**Exercise instructions:** What's needed is a word-for-word retyping of the entries below, pictures omitted.

(Dataset entries)

★ ★ ★ ★ ★

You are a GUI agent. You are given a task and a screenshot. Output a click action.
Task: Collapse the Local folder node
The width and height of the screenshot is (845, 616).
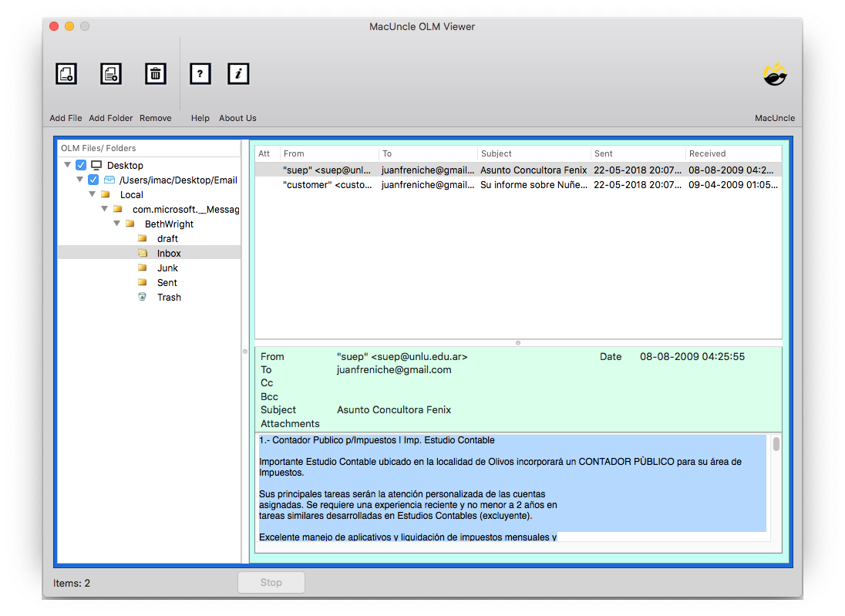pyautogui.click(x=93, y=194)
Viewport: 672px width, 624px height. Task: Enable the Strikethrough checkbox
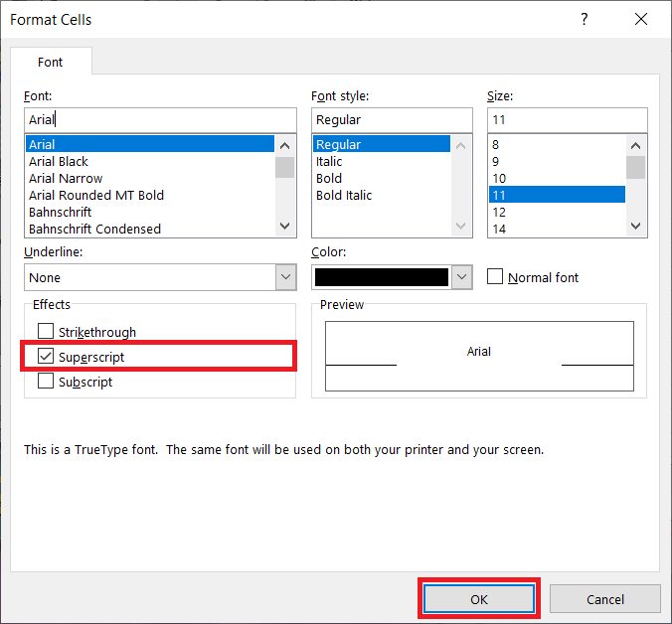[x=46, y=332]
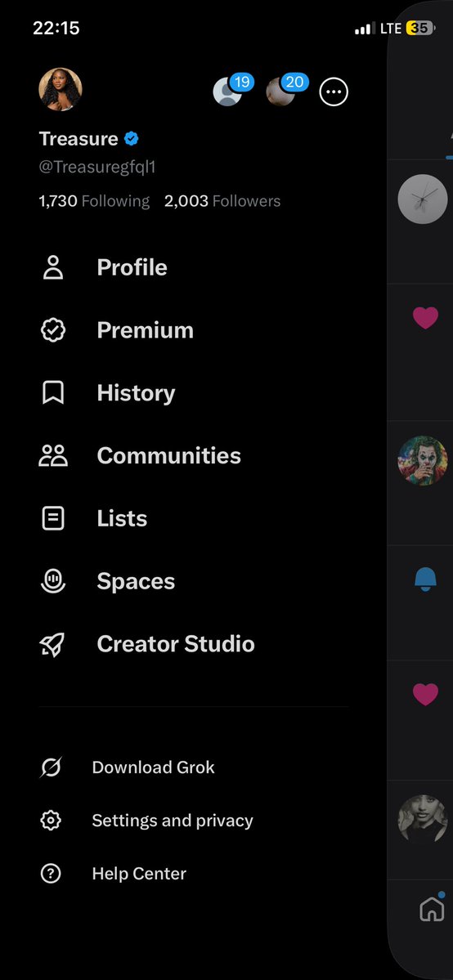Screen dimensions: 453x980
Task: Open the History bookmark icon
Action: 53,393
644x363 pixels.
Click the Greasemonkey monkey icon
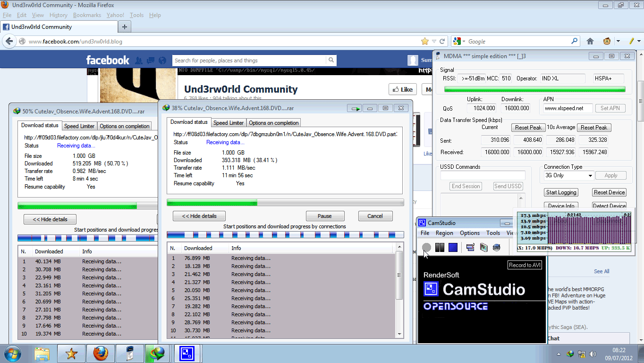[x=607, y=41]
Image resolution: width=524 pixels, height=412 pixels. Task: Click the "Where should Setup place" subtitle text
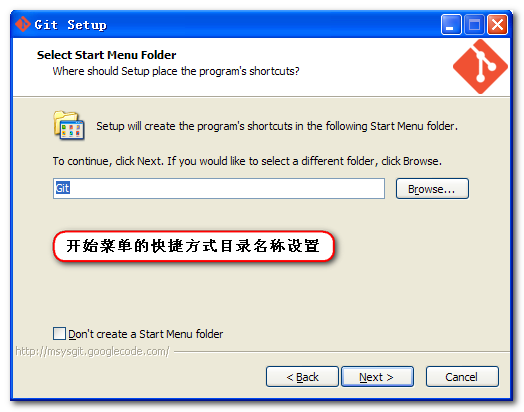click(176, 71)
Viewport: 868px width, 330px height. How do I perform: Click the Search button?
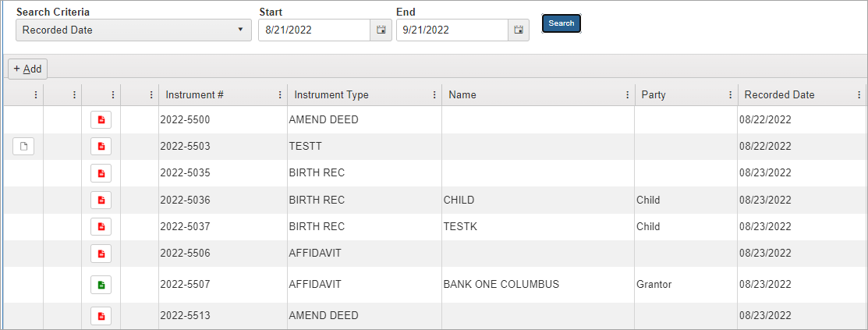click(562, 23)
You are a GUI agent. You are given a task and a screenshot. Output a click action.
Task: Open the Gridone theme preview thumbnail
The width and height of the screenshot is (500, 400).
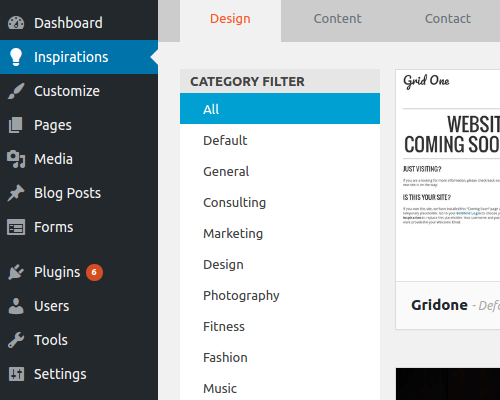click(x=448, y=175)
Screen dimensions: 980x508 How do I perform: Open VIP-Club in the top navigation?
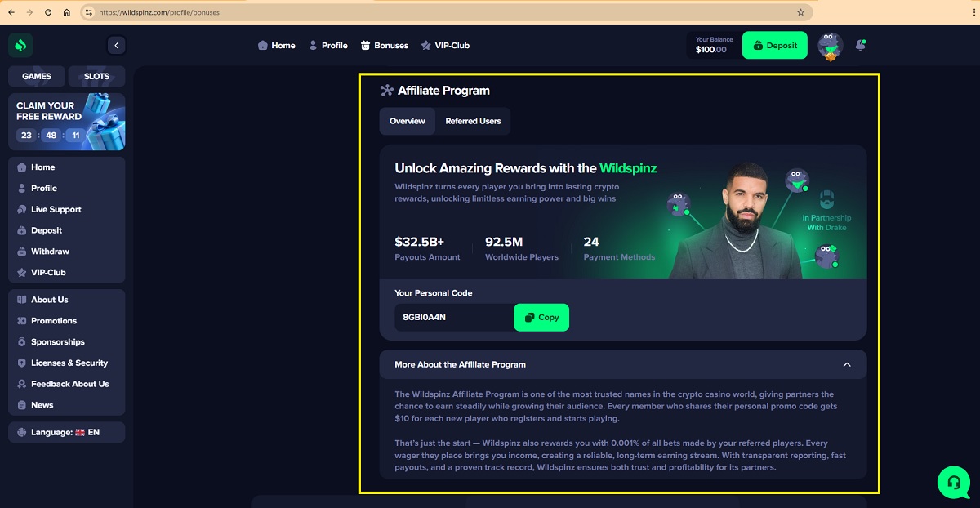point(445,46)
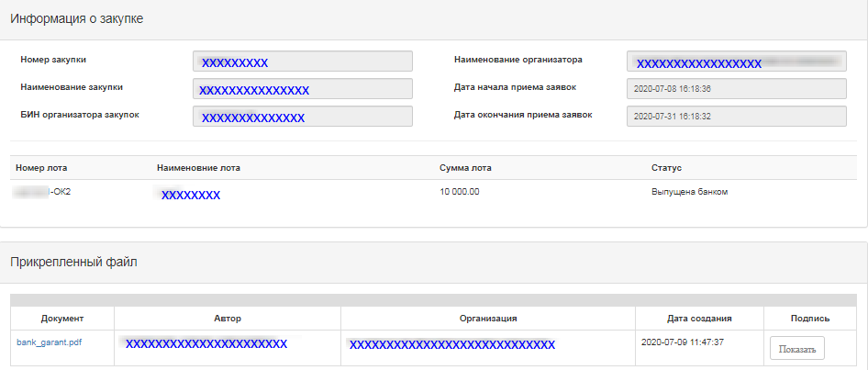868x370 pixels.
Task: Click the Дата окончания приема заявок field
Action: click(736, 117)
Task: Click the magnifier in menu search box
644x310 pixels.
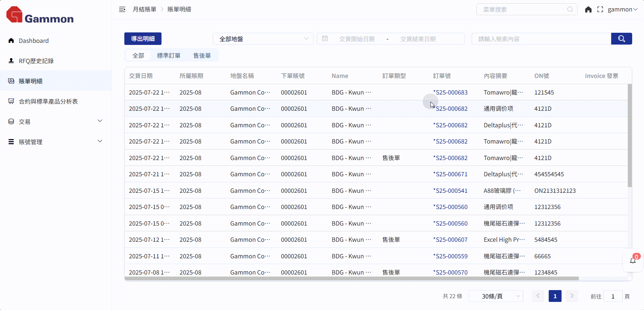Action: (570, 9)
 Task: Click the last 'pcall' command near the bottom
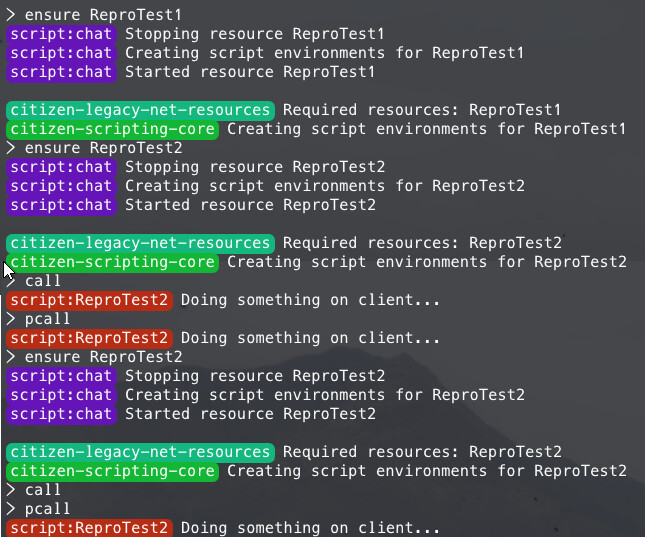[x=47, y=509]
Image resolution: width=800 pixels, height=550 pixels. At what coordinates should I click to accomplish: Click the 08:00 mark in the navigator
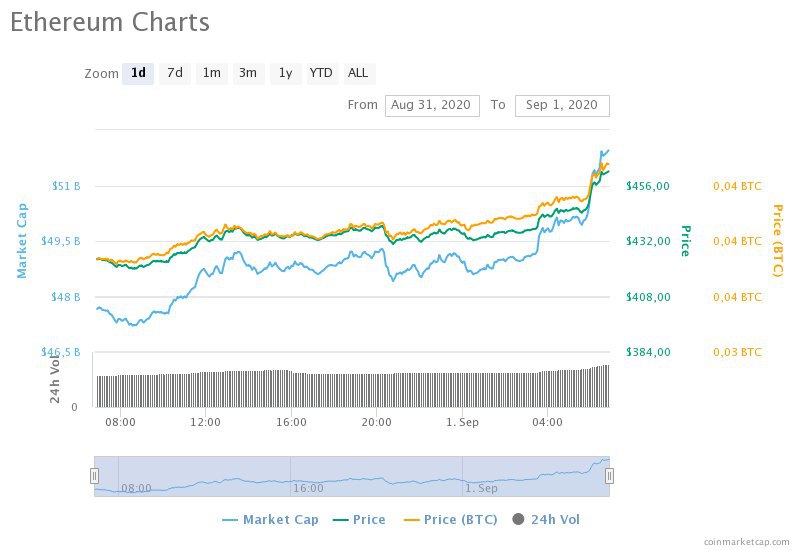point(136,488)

★ ★ ★ ★ ★

**Solution to the problem:**
You are a GUI agent. You are given a task and a screenshot. Output a click action.
Task: Collapse the Local folder node
The width and height of the screenshot is (845, 616).
pyautogui.click(x=93, y=194)
Viewport: 672px width, 624px height. Task: Enable the Strikethrough checkbox
[x=46, y=332]
Screen dimensions: 453x980
Task: Open the History bookmark icon
Action: 53,393
644x363 pixels.
Click the Greasemonkey monkey icon
[x=607, y=41]
Image resolution: width=524 pixels, height=412 pixels. Task: Click the "Where should Setup place" subtitle text
click(176, 71)
Viewport: 868px width, 330px height. How do I perform: Click the Search button?
click(562, 23)
You are a GUI agent. You are given a task and a screenshot. Output a click action.
Task: Open the Gridone theme preview thumbnail
The width and height of the screenshot is (500, 400).
click(x=448, y=175)
Screen dimensions: 980x508 How do I perform: Open VIP-Club in the top navigation?
point(445,46)
868x370 pixels.
Task: Click the Дата окончания приема заявок field
Action: click(736, 117)
Task: Click the magnifier in menu search box
644x310 pixels.
Action: (570, 9)
 Task: Click the last 'pcall' command near the bottom
[x=47, y=509]
Image resolution: width=800 pixels, height=550 pixels. At what coordinates should I click to accomplish: Click the 08:00 mark in the navigator
point(136,488)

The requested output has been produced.